В качестве области активного центра была выбрана область пространства, включающая все аминокислотные остатки, находящиеся на расстоянии 5Å от какого-либо атома омуралида (аминокислотные остатки 105, 333, 374, 375, 376, 377, 378, 398, 471, 498, 499, 500, 503, 526, 527, 528 согласно нумерации в модели 3DPM).
Затем координаты атомов омуралида были удалены из модели белка CPAF.
Были проанализированы конформации боковых цепей остатков активного центра (серина 499 и гистидина 105). Протеаза хламидий CPAF относится к группе сериновых протеаз, катализ в которых осуществляется с помощью гидроксильной группы боковой цепи остатка аминокислоты серина. В протеазе CPAF остаток серина 499 активируется за счет взаимодействия с гистидином 105. Таким образом, важна правильная взаимная ориентация этих остатков для воспроизведения каталитически активной конформации протеазы CPAF. Конформации каталитических остатков протеазы CPAF в модели 3DPM, а также в других моделях структуры протеазы CPAF (3DJA, 3DOR, 3DPN) не соответствуют конформациям, необходимым для каталитически активной протеазы. В связи с этим для каталитических остатков были взяты конформации соответствующих остатков другой сериновой протеазы - tricorn Thermoplasma acidophilum (PDB запись 1K32). Совмещение каталитических остатков протеазы CPAF, как они представлены в модели 3DPM, и каталитических остатков протеазы tricorn представлено на фиг.3.

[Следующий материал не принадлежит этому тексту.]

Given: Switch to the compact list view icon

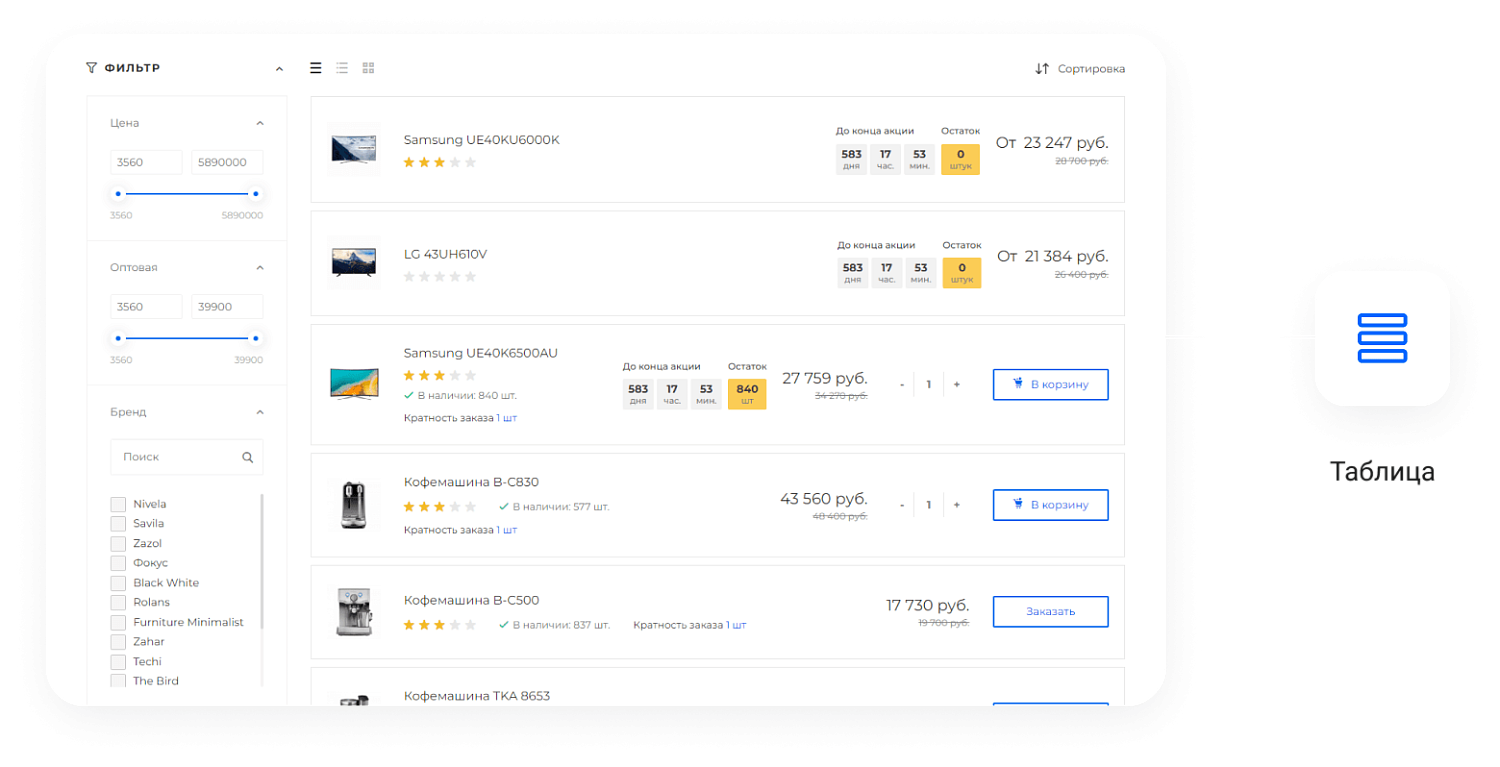Looking at the screenshot, I should tap(342, 68).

Для боковых цепей других аминокислотных остатков, входящих в область активного центра, проводилась локальная минимизация энергии с помощью свободного программного обеспечения для молекулярного моделирования и молекулярной динамики GROMACS (Hess В., Kutzner С., van der Spoel D., Lindahl E. GROMACS 4: Algorithms for highly efficient, load balanced, and scalable molecular simulation. J. Chem. Theory Comput., 2008, 4(3), pp 435-447).
Пример 2. Виртуальный скрининг против активного центра протеазы CPAF.
Использовалась база данных химических структур низкомолекулярных соединений, записанная в известном в уровне техники формате SDF общим объемом 2071038 соединений. Для всех соединений из базы данных были удалены явно заданные атомы водорода. С помощью известного пакета программ OpenBabel для каждого вещества из базы данных были рассчитаны фингерпринты - двоичное представление химической структуры вещества. Затем на основе полученных фингерпринтов с помощью программы CD-HIT-FP вещества были разбиты на кластеры с порогом на вхождение в кластер, заданным как 80%-ное сходство по фингерпринтам с первым веществом в кластере.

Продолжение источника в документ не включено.